Higher in your component, ensure you have the right imports:

import { ViewChild, ElementRef } from '@angular/core';

And:

  @ViewChild('ccNumber') ccNumberField: ElementRef;

And when you set up your form controls, do this so that spaces can be included in your regex pattern:

this.paymentForm = this.fb.group({
  cardNumber: ['', [Validators.required, Validators.pattern('^[ 0-9]*$';), Validators.minLength(17)]]
})

And finally, in your template, configure your element like this:

    <input maxlength="20"
        formControlName="cardNumber"
        type="tel"
        #ccNumber
        (keyup)="creditCardNumberSpacing()">

You should be good to go.
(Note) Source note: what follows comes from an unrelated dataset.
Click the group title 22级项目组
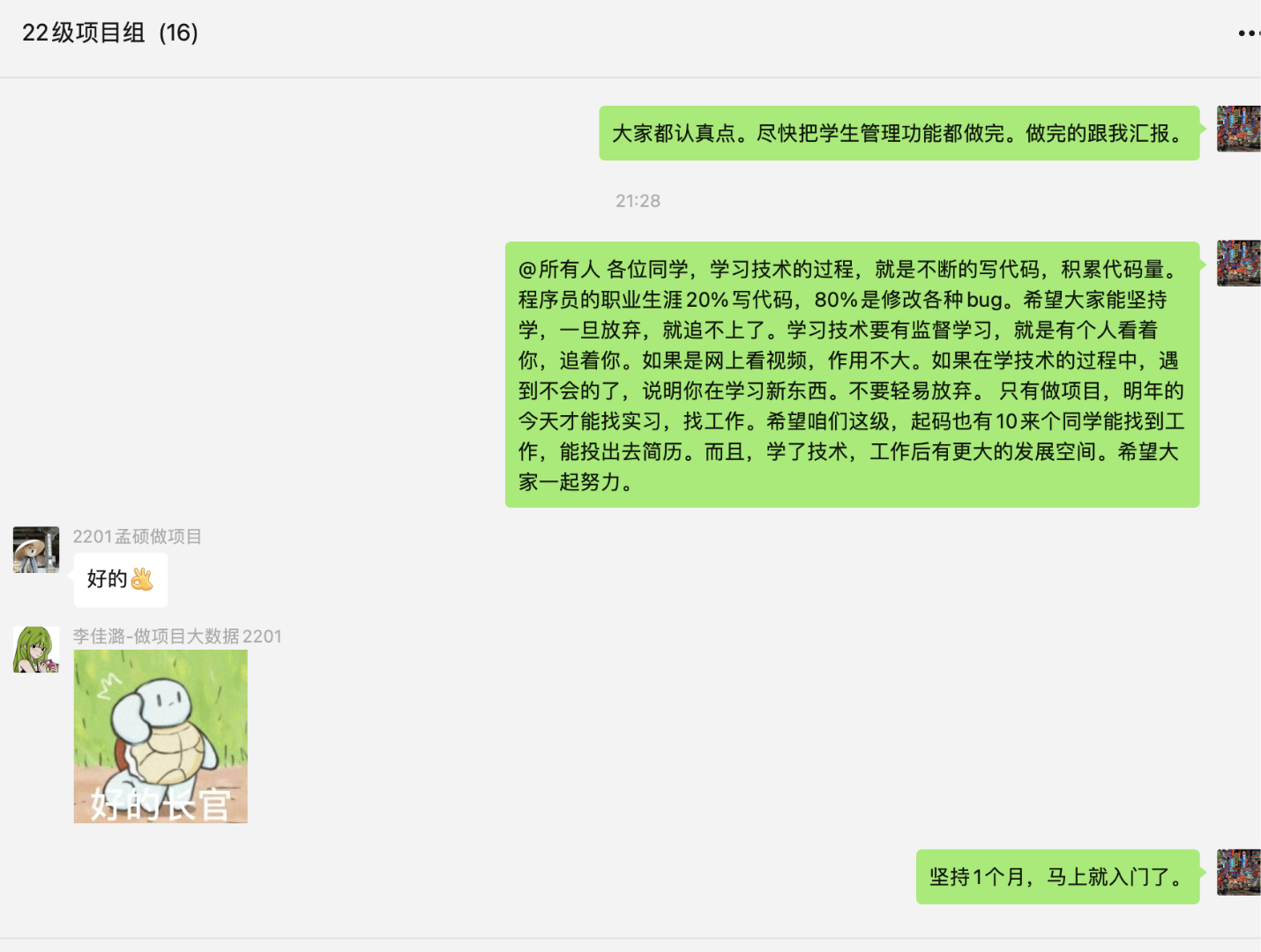This screenshot has height=952, width=1261. tap(84, 33)
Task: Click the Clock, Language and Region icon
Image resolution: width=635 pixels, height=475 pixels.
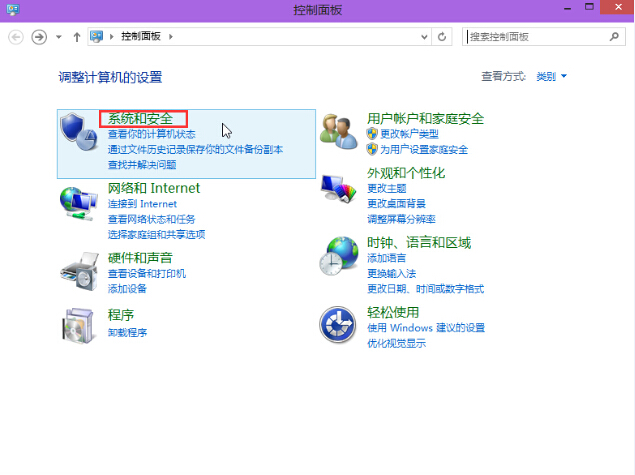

Spaces will automatically appear as the user enters their number, and they can still go back and edit if they make typos.

PS: If you want to format with dashes (-) instead of spaces, replace the space with a dash in the cardNumber.setValue(numbers.join(' ')) line, and in the regex adjustment.

Pl answered 18/5, 2020 at 17:53 Comment(0)
A
0

You could create custom form control classes for it.

import { FormControl } from '@angular/forms';

export class CardNumberFormControl extends FormControl{
    setValue(value: string | null, options: any) {
        if(!value){
            super.setValue('', {...options, emitModelToViewChange:true});
            return;
        }
        if(value.match(/[^0-9|\-]/gi)){
            super.setValue(this.value, {...options, emitModelToViewChange: true});
            return;
        }
        if(value.length>19){
            super.setValue(this.value, {...options, emitModelToViewChange:true});
            return;
        }
        if((value.length === 4 && this.value.length === 5) || (value.length === 9 && this.value.length === 10) || (value.length === 14 && this.value.length === 15)){
            super.setValue(value, {...options, emitModelToViewChange: true});
            return;
        }
        if(value.length === 4 || value.length === 9 || value.length === 14){
            super.setValue(value + '-', {...options, emitModelToViewChange: true});
            return;
        }
        super.setValue(value, {...options, emitModelToViewChange: true});
    }
}

Where the final if statement is saying to insert '-' after the 4th character, but you can do every 4th character.